The school provides excellent services for the local community and working with the Community Support Officer, Michelle Hughes, we were able to use their fantastic computer suites in the newly built state of the art sixth form, to offer our basic IT workshops.  We started off with one session a week but later introduced another session which enabled more beneficiaries to attend. 

With the school having a great standing in the community and being a female environment it was certainly easier to recruit beneficiaries.  However, I soon found out that being interested and confirming attendance and actually turning up were two very different things! Many of the women who we were keen to attend had family or childcare commitments which meant that a lot of my time was spent working around these and persuading the women to make time for themselves even if it was just for one session.  It was a bit of a struggle to get the women to actually attend, but this is a common problem engaging with the older Muslim women’s community in the area, and one I knew I would come up against.  However, the sessions themselves were so engaging that once the women attended one session they often returned for another couple of sessions, sometimes bringing a neighbour along too. 

It was important to incorporate English for speakers of other languages (ESOL) into the computer sessions as many of the beneficiaries either had no English speaking and writing skills, and some were attending ESOL lessons at other times.  This meant many of the ladies learnt to spell their names and addresses for the first time in our sessions, which was an amazing accomplishment, especially for women who have been in the country for many years. 

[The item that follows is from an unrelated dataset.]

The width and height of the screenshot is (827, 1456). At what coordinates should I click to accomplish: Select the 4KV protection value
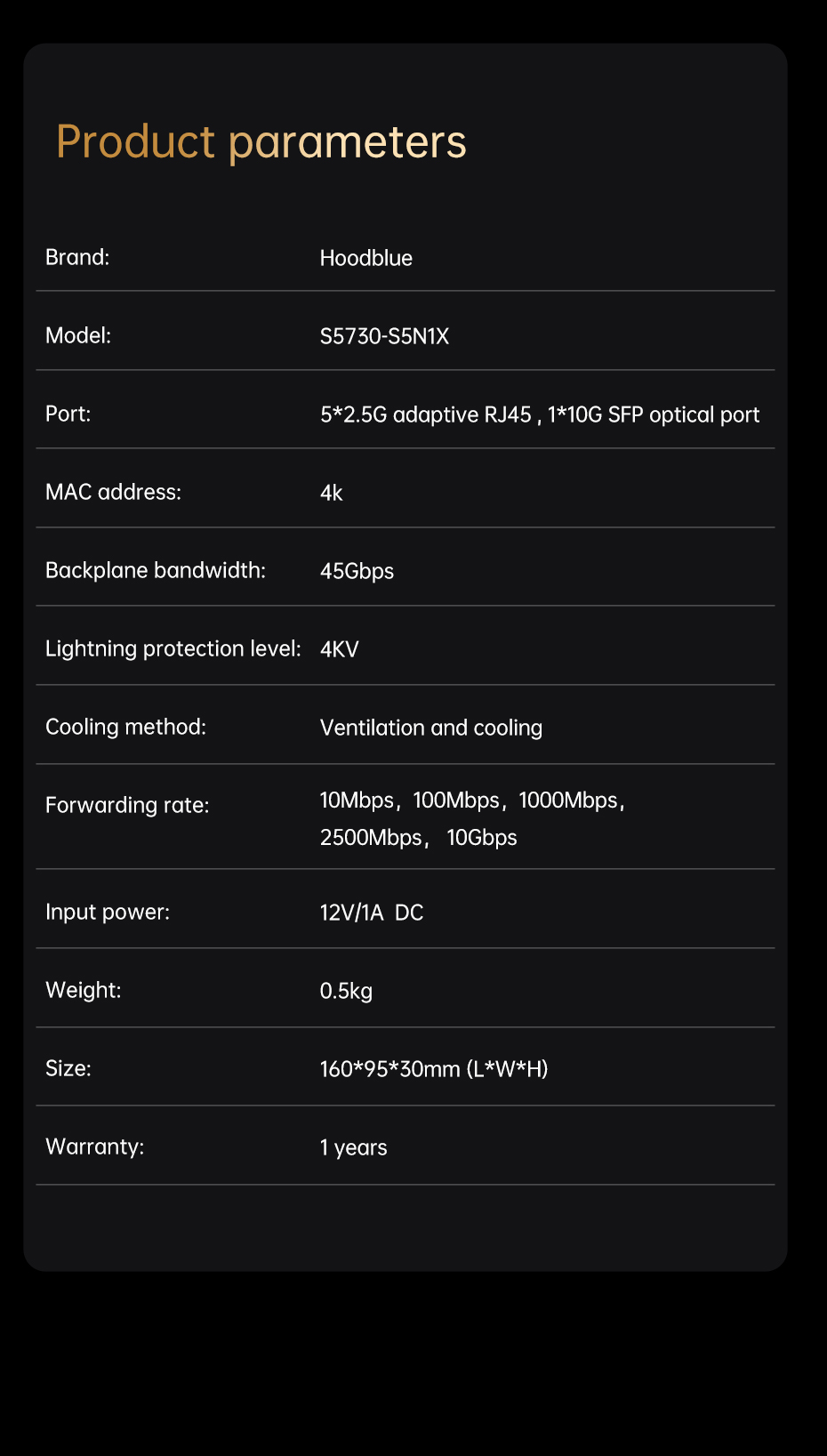[x=339, y=649]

The sessions utilised the skills and enthusiasm of local volunteers, and used TimeBank’s tailored computer toolkits, and there was often a real sense of pride from the women once a section was completed. 

The volunteers were great and found the sessions extremely inspiring; I think this quote from a volunteer says it all...  “I really feel that I am giving something back to the community and it only takes a few hours a week!  I think doing something like this will give these women a sense of pride and a lot of confidence, and the best thing of all is that I have learnt so much from the women too.  I have heard stories about the struggles they faced and how they overcame being illiterate, something as simple as going to the doctor’s surgery was a big issue for many of these women, something we take for granted today.  When I spoke to one of the ladies I realised that although they have become accustomed to life in England now, learning to use a computer is even more important for them as they realise how it has become a big part of society and they don’t want to be left behind.  I have heard some amusing stories too and have  learnt new phrases which I will be taking away with me, it’s just a great way to spend my time and I am glad I was a part of this great project, thank you TimeBank.”  (Sofia Ali – Futures Together Volunteer)

The Futures Together project has been a great success here in Birmingham, short but inspiring for many.  With more time dedicated to outreach work and working with key players in the Muslim community such as Mosques and local community centres, I really believe the Futures Together project could be a great permanent fixture in these local communities and that there are many women in need of such a great and worthwhile project.